§ PROBLEM
Each and every line of the data must appear exactly as given.

§ DATA SUPPLIED
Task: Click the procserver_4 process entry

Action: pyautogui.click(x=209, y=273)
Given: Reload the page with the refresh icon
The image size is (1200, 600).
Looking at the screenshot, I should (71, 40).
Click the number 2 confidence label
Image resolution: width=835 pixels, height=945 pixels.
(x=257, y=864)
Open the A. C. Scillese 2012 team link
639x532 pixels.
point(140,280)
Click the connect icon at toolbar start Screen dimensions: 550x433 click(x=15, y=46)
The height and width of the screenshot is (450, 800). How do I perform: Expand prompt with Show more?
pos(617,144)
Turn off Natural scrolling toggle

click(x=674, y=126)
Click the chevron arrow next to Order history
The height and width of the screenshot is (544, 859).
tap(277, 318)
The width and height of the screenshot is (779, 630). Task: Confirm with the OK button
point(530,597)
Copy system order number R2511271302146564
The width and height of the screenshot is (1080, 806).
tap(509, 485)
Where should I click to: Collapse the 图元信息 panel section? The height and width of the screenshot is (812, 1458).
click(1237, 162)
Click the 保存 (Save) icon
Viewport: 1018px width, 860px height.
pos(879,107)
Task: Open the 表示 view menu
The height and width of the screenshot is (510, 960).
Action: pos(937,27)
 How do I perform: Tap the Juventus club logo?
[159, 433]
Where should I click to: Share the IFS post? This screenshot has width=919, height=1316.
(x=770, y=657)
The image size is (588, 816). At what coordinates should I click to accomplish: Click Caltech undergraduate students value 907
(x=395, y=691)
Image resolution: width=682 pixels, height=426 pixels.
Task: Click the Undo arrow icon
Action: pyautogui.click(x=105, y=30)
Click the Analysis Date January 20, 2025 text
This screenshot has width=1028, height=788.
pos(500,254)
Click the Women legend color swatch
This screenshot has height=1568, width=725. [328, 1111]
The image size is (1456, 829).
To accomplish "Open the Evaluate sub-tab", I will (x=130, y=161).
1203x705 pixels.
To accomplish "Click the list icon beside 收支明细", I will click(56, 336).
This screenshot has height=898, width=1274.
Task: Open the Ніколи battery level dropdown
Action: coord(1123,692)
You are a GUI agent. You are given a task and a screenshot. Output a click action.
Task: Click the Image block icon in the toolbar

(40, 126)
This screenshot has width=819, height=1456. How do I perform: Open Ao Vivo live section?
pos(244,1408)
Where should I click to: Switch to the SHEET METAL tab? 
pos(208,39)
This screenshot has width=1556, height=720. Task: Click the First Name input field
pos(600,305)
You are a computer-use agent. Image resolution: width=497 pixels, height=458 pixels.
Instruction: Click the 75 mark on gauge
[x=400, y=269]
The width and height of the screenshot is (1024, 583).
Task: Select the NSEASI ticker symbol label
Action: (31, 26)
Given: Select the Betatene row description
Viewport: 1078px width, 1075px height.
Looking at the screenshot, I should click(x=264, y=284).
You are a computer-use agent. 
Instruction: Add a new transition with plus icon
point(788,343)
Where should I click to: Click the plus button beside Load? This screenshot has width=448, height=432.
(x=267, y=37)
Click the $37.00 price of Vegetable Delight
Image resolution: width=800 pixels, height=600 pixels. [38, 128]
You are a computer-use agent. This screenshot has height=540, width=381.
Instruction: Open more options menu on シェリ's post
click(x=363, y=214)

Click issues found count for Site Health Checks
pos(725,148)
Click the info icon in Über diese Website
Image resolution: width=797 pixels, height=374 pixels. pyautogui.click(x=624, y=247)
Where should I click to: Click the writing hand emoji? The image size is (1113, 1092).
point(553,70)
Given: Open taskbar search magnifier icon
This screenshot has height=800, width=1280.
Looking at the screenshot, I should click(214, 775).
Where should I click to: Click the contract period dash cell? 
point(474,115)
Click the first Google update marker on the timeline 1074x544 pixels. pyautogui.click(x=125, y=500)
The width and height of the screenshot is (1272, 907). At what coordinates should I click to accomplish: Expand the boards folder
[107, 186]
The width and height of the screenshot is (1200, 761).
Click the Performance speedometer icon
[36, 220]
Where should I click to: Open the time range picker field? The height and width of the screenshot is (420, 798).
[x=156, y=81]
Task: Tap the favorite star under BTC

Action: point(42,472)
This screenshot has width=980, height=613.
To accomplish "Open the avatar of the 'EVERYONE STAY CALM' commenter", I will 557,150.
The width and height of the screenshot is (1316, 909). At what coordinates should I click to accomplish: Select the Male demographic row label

§ COMPLETED TASK
Task: Click the procserver_4 process entry

Action: pyautogui.click(x=209, y=273)
Given: Reload the page with the refresh icon
The image size is (1200, 600).
Looking at the screenshot, I should (71, 40).
Click the number 2 confidence label
Image resolution: width=835 pixels, height=945 pixels.
(x=257, y=864)
Open the A. C. Scillese 2012 team link
639x532 pixels.
point(140,280)
Click the connect icon at toolbar start Screen dimensions: 550x433 click(x=15, y=46)
The height and width of the screenshot is (450, 800). How do I perform: Expand prompt with Show more?
pos(617,144)
Turn off Natural scrolling toggle

click(x=674, y=126)
Click the chevron arrow next to Order history
The height and width of the screenshot is (544, 859).
tap(277, 318)
The width and height of the screenshot is (779, 630). Task: Confirm with the OK button
point(530,597)
Copy system order number R2511271302146564
The width and height of the screenshot is (1080, 806).
tap(509, 485)
Where should I click to: Collapse the 图元信息 panel section? The height and width of the screenshot is (812, 1458).
click(1237, 162)
Click the 保存 (Save) icon
Viewport: 1018px width, 860px height.
pos(879,107)
Task: Open the 表示 view menu
The height and width of the screenshot is (510, 960).
Action: pos(937,27)
 How do I perform: Tap the Juventus club logo?
[159, 433]
Where should I click to: Share the IFS post? This screenshot has width=919, height=1316.
(x=770, y=657)
The image size is (588, 816). At what coordinates should I click to accomplish: Click Caltech undergraduate students value 907
(x=395, y=691)
Image resolution: width=682 pixels, height=426 pixels.
Task: Click the Undo arrow icon
Action: pyautogui.click(x=105, y=30)
Click the Analysis Date January 20, 2025 text
This screenshot has width=1028, height=788.
pos(500,254)
Click the Women legend color swatch
This screenshot has height=1568, width=725. [328, 1111]
The image size is (1456, 829).
To accomplish "Open the Evaluate sub-tab", I will (x=130, y=161).
1203x705 pixels.
To accomplish "Click the list icon beside 收支明细", I will click(56, 336).
This screenshot has height=898, width=1274.
Task: Open the Ніколи battery level dropdown
Action: coord(1123,692)
You are a GUI agent. You are given a task and a screenshot. Output a click action.
Task: Click the Image block icon in the toolbar

(40, 126)
This screenshot has width=819, height=1456. How do I perform: Open Ao Vivo live section?
pos(244,1408)
Where should I click to: Switch to the SHEET METAL tab? 
pos(208,39)
This screenshot has width=1556, height=720. Task: Click the First Name input field
pos(600,305)
You are a computer-use agent. Image resolution: width=497 pixels, height=458 pixels.
Instruction: Click the 75 mark on gauge
[x=400, y=269]
The width and height of the screenshot is (1024, 583).
Task: Select the NSEASI ticker symbol label
Action: (31, 26)
Given: Select the Betatene row description
Viewport: 1078px width, 1075px height.
Looking at the screenshot, I should click(x=264, y=284).
You are a computer-use agent. 
Instruction: Add a new transition with plus icon
point(788,343)
Where should I click to: Click the plus button beside Load? This screenshot has width=448, height=432.
(x=267, y=37)
Click the $37.00 price of Vegetable Delight
Image resolution: width=800 pixels, height=600 pixels. [38, 128]
You are a computer-use agent. This screenshot has height=540, width=381.
Instruction: Open more options menu on シェリ's post
click(x=363, y=214)

Click issues found count for Site Health Checks
pos(725,148)
Click the info icon in Über diese Website
Image resolution: width=797 pixels, height=374 pixels. pyautogui.click(x=624, y=247)
Where should I click to: Click the writing hand emoji? The image size is (1113, 1092).
point(553,70)
Given: Open taskbar search magnifier icon
This screenshot has height=800, width=1280.
Looking at the screenshot, I should click(214, 775).
Where should I click to: Click the contract period dash cell? 
point(474,115)
Click the first Google update marker on the timeline 1074x544 pixels. pyautogui.click(x=125, y=500)
The width and height of the screenshot is (1272, 907). At what coordinates should I click to accomplish: Expand the boards folder
[107, 186]
The width and height of the screenshot is (1200, 761).
Click the Performance speedometer icon
[36, 220]
Where should I click to: Open the time range picker field? The height and width of the screenshot is (420, 798).
[x=156, y=81]
Task: Tap the favorite star under BTC

Action: point(42,472)
This screenshot has width=980, height=613.
To accomplish "Open the avatar of the 'EVERYONE STAY CALM' commenter", I will 557,150.
The width and height of the screenshot is (1316, 909). At what coordinates should I click to accomplish: Select the Male demographic row label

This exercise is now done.